SQL Join Optimizations in Qubole Presto

Amogh Margoor
7 min readJun 11, 2018


Amogh Margoor, Rajat Venkatesh

PS: Originally published on March 7, 2018: https://medium.com/qubole-engineering/sql-join-optimizations-in-qubole-presto-3ced3dc75275. I am moving my blogs to this space.

SQL Joins are a common and critical component of interactive SQL workloads. The Qubole Presto team has worked on two important JOIN optimizations to dramatically improve the performance of queries on Qubole Presto.

In this blog, we will talk about 2 join optimizations introduced in Qubole Presto:

  • Join Reordering
  • Dynamic Filtering

We also present improvement in runtime of TPC-DS queries due to these join optimizations. Specifically we show that:

  • Join Reordering provides a maximum improvement of 6X.
  • Dynamic Filtering provides 2.8X geomean improvement and 14X maximum improvement.
  • Due to better resource utilization from these optimizations, Qubole Presto can now run 90 TPC-DS queries compared to 72 without these optimizations.

These optimizations have been developed on Qubole Presto version 0.180 and will be soon available for all Qubole customers. We are also working with the open source community to incorporate these optimizations back to open-source Presto code.

Our setup for running TPC-DS benchmark was as follows:

TPC-DS Scale: 3000 Format: ORC (Non Partitioned) Scheme: HDFS Cluster: 16 c3.4xlarge in AWS us-east region.

We ran the benchmark queries on QDS Presto 0.180. We have used TPC-DS queries published in this benchmark. To ensure that the benchmarks focus on the effect of the join optimizations:

  • Default Presto configuration was used. For example distributed joins are used (default) instead of broadcast joins.
  • Data was stored in HDFS instead of S3
  • No proprietary Qubole features like Qubole Rubix, autoscaling or spot node support were used.
  • Timings published are average of 3 runs.

Presto supports two types of joins — broadcast and distributed joins. In both cases,

  • One of the tables is used to build a hash table. This table is called the build side and typically notated on the right side.
  • The other table is used to probe the hash table and find keys that match. This table is called the probe side and is typically notated on the left side.

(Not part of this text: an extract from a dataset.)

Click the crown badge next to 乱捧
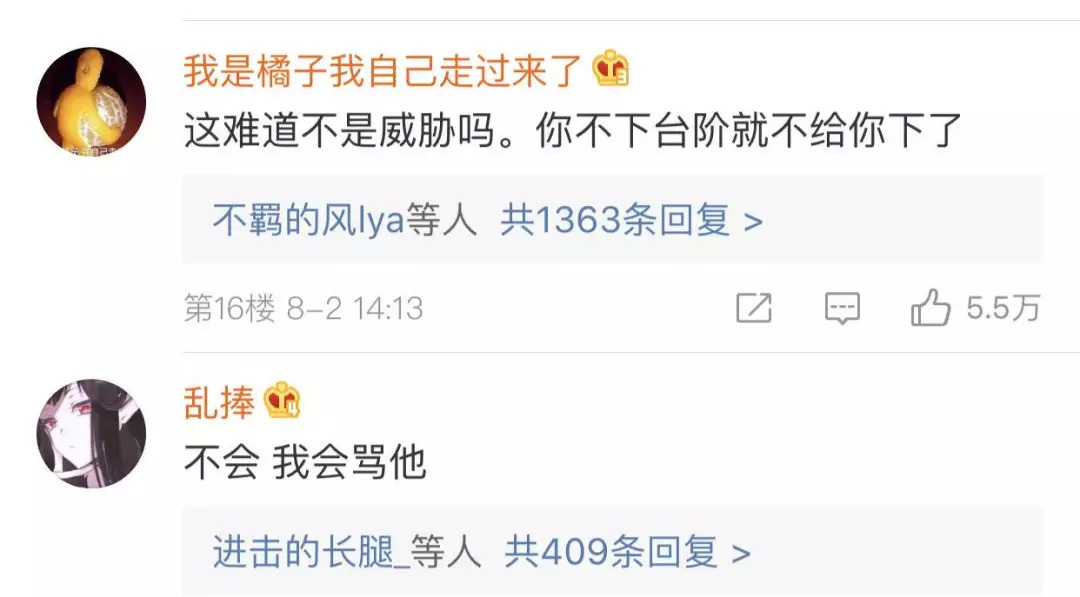This screenshot has height=597, width=1080. point(282,399)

In the diagram above, call_centers is the build side and catalog_returns is the probe side.

For best performance, the smaller table should be the build side and larger table should be the probe side. In the general case, the optimization is applicable for tables as well as subqueries or complex sub-trees as inputs to a join.

Until now, analysts using Presto were expected to ensure that join order was correct [ 1][ 2]. While such an expectation was reasonable for simple queries, it is an impossible expectation for complex queries with many joins and subqueries. Analysts cannot guess the size of the resultset of a subquery!

The Join Reorder Module in Qubole Presto uses table and column statistics as well as a cost model to estimate the size of the inputs of a join and chooses the right order. In Qubole, users can generate statistics using the Automatic Statistics Collector.

Let us take q91 as an example to illustrate how join reordering improves performance. The join tree of q91 without applying join reordering is shown in the figure below :

Every intermediate node in tree represents a join and every leaf node is a table. For every Join node left child represents the probe side and right side represents build side. Let us also look at the sizes on HDFS of each table below:

22.5 G /perf/data/tpcds/orc/scale_3000/catalog_returns 1.1 G /perf/data/tpcds/orc/scale_3000/customer 174.4 M /perf/data/tpcds/orc/scale_3000/customer_address 354.4 K /perf/data/tpcds/orc/scale_3000/date_dim 45.1 K /perf/data/tpcds/orc/scale_3000/customer_demographics 8.7 K /perf/data/tpcds/orc/scale_3000/call_center 896 /perf/data/tpcds/orc/scale_3000/household_demographics

In this case, size on disk is a good indicator that the catalog_returns is the biggest table. However, if we look at the plan above, we see that catalog_returns is on the build side of the join with table call_center. catalog_returns as the build side of a join is not a good choice and will have a detrimental effect on performance.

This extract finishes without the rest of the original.